▶ How to complete this task: The records that follow should be returned exactly, pictures excluded.

▶ Supplied records:
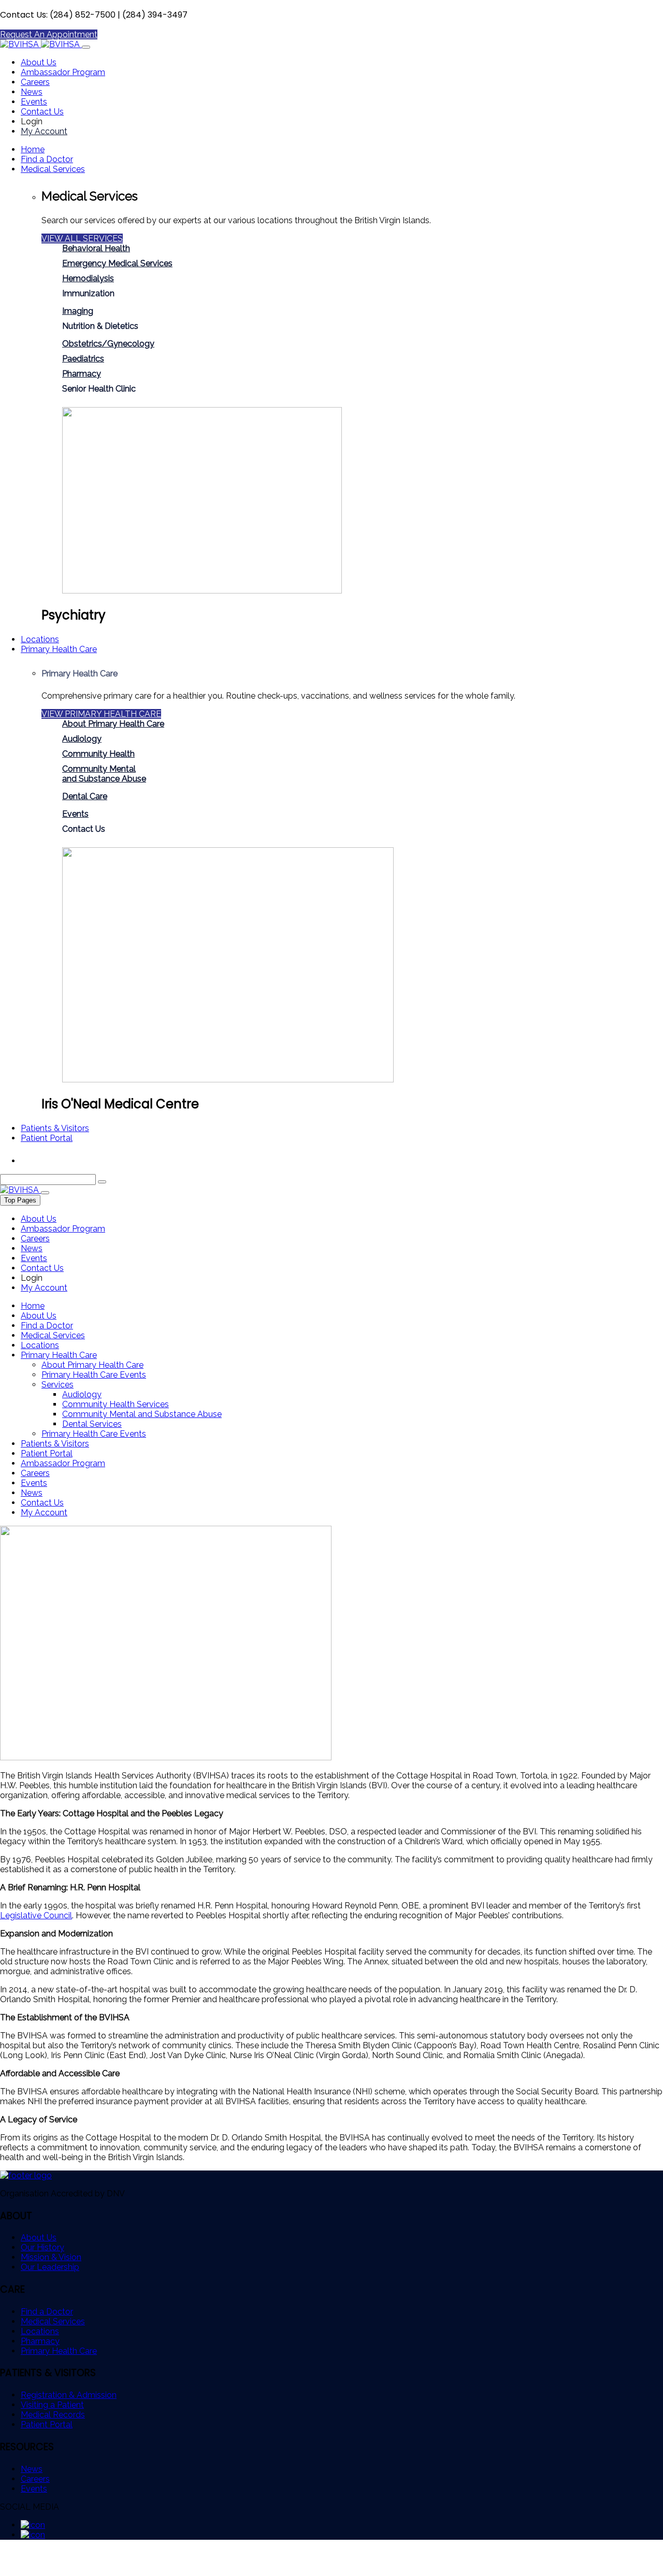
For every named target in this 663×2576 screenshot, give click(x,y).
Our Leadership (50, 2267)
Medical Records (53, 2415)
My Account (44, 131)
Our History (42, 2247)
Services (57, 1385)
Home (33, 149)
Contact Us (42, 112)
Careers (35, 82)
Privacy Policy (87, 2571)
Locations (40, 639)
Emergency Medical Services (117, 263)
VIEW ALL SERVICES (82, 238)
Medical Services (53, 169)
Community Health (98, 754)
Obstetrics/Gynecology (108, 344)
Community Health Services (115, 1404)
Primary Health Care (59, 649)
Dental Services (92, 1424)
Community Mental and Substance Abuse (142, 1414)
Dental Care (84, 796)
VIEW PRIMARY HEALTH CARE (101, 714)
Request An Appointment (48, 34)
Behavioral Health (96, 248)
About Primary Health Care (113, 724)
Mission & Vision (51, 2257)
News (31, 92)
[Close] (45, 1192)
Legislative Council (36, 1915)
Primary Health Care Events (93, 1375)
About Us (38, 62)
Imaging (77, 311)
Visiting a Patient (52, 2405)
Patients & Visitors (55, 1128)
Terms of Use (25, 2571)
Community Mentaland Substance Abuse (104, 774)
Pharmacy (81, 374)
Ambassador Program (63, 72)
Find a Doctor (47, 159)
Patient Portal (47, 1138)
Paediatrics (83, 359)
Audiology (82, 739)
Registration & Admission (69, 2395)
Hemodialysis (88, 278)
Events (34, 102)
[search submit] (102, 1181)
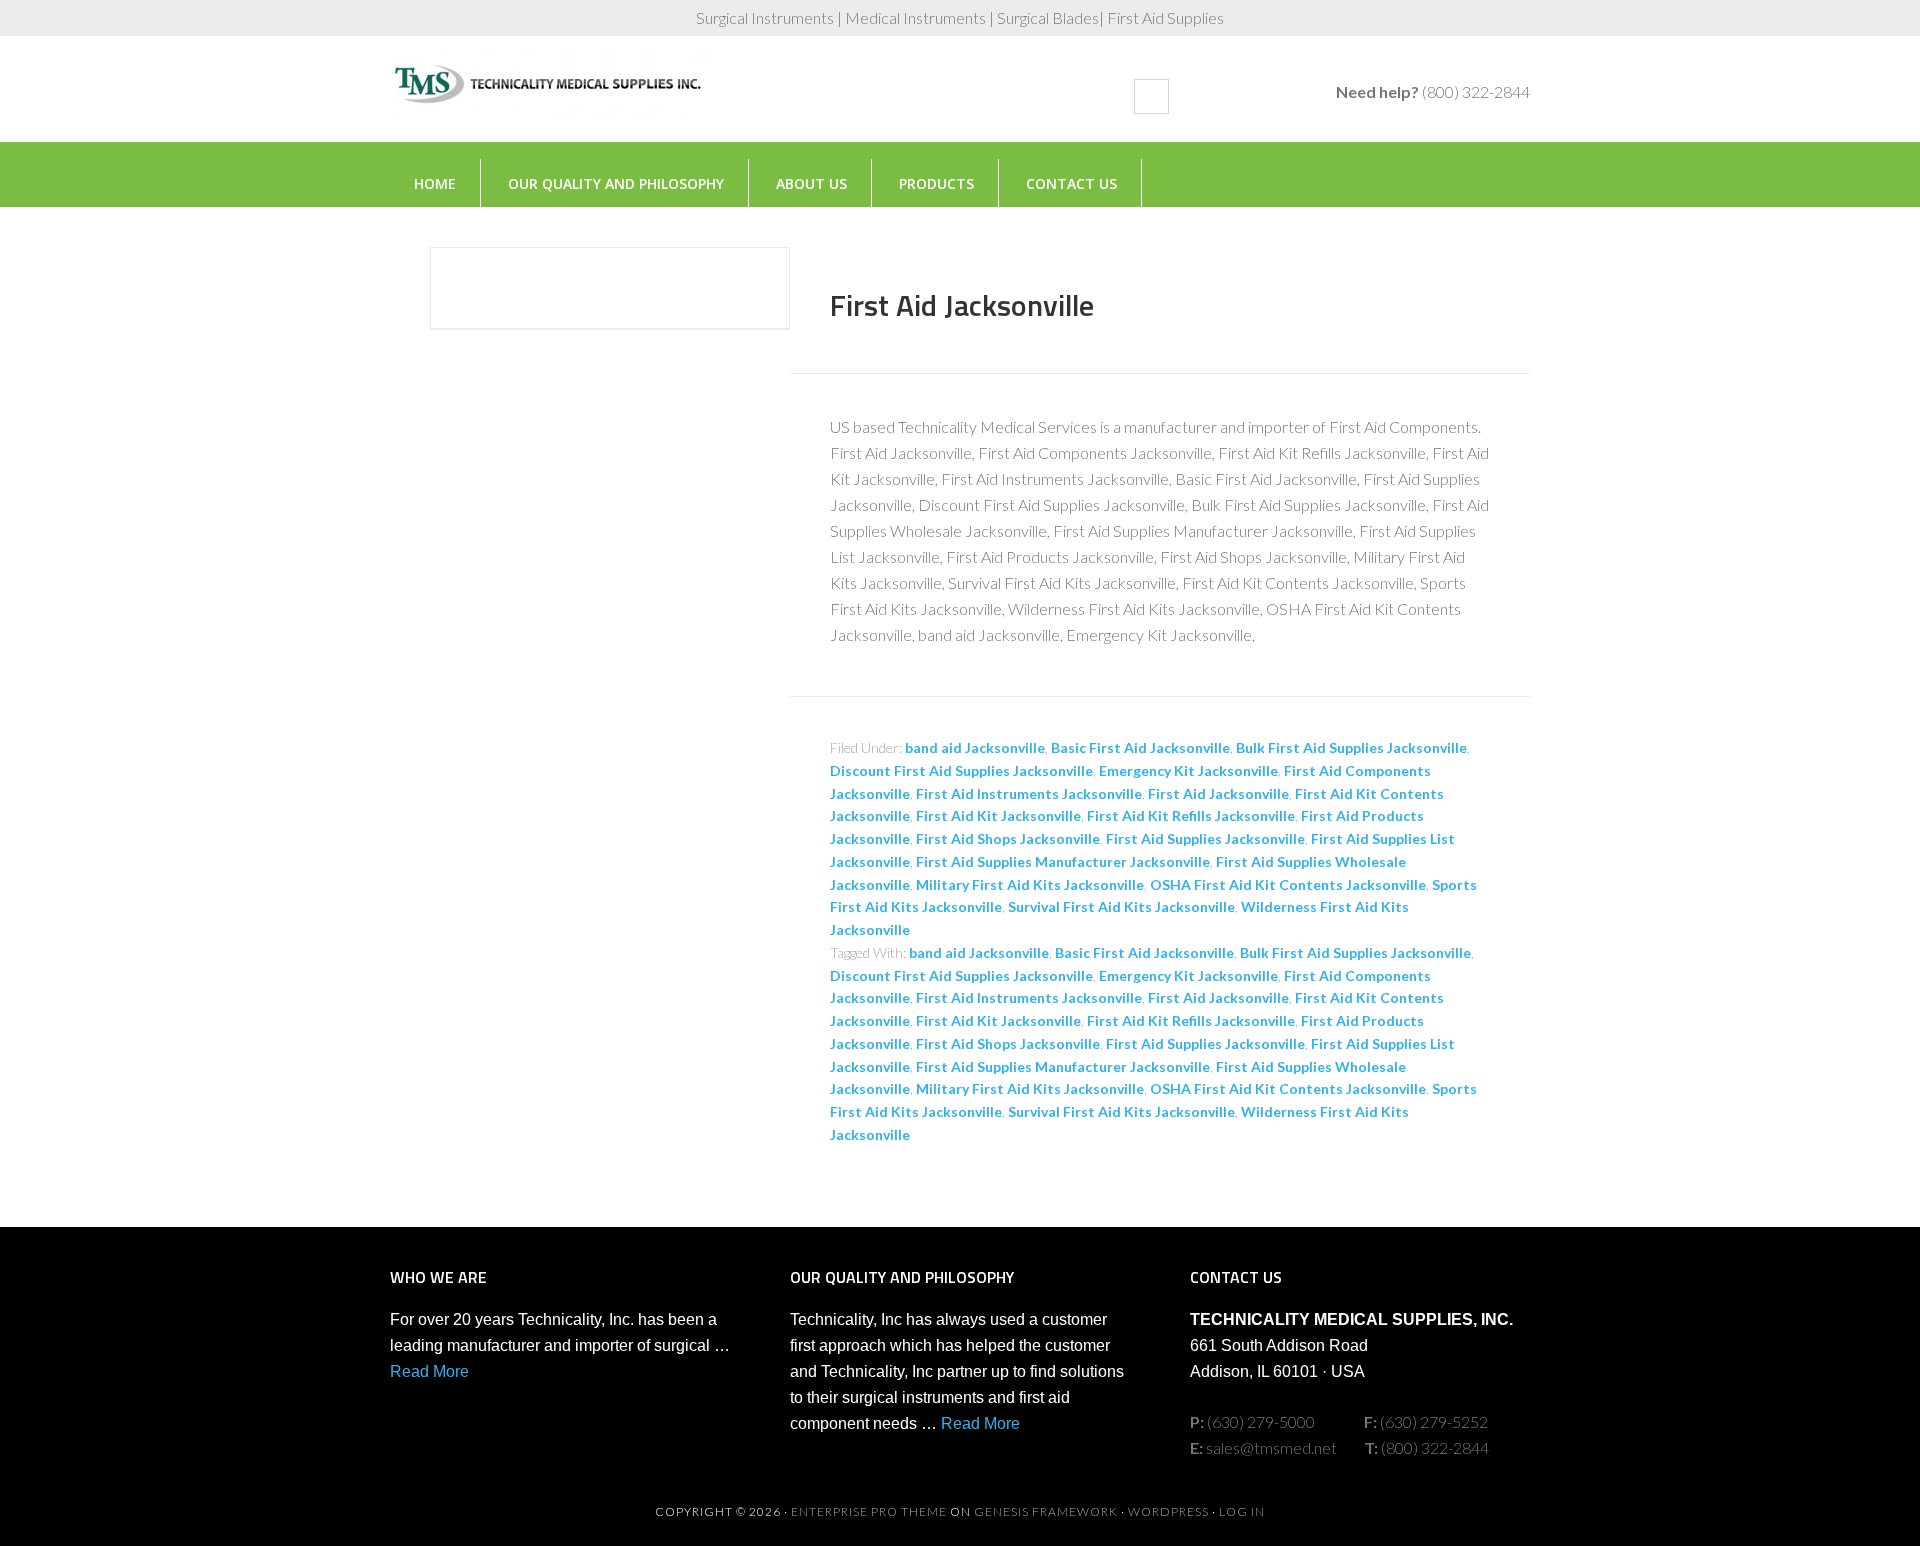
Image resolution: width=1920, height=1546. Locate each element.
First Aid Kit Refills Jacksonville (1191, 815)
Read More (429, 1371)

▶ Task output:
For every named target in this 663×2576 screenshot, give click(x,y).
Our Leadership (50, 2267)
Medical Records (53, 2415)
My Account (44, 131)
Our History (42, 2247)
Services (57, 1385)
Home (33, 149)
Contact Us (42, 112)
Careers (35, 82)
Privacy Policy (87, 2571)
Locations (40, 639)
Emergency Medical Services (117, 263)
VIEW ALL SERVICES (82, 238)
Medical Services (53, 169)
Community Health (98, 754)
Obstetrics/Gynecology (108, 344)
Community Health Services (115, 1404)
Primary Health Care (59, 649)
Dental Services (92, 1424)
Community Mental and Substance Abuse (142, 1414)
Dental Care (84, 796)
VIEW PRIMARY HEALTH CARE (101, 714)
Request An Appointment (48, 34)
Behavioral Health (96, 248)
About Primary Health Care (113, 724)
Mission & Vision (51, 2257)
News (31, 92)
[Close] (45, 1192)
Legislative Council (36, 1915)
Primary Health Care Events (93, 1375)
About Us (38, 62)
Imaging (77, 311)
Visiting a Patient (52, 2405)
Patients & Visitors (55, 1128)
Terms of Use (25, 2571)
Community Mentaland Substance Abuse (104, 774)
Pharmacy (81, 374)
Ambassador Program (63, 72)
Find a Doctor (47, 159)
Patient Portal (47, 1138)
Paediatrics (83, 359)
Audiology (82, 739)
Registration & Admission (69, 2395)
Hemodialysis (88, 278)
Events (34, 102)
[search submit] (102, 1181)
Image resolution: width=1920, height=1546. Locate each element.
First Aid Kit Refills Jacksonville (1191, 815)
Read More (429, 1371)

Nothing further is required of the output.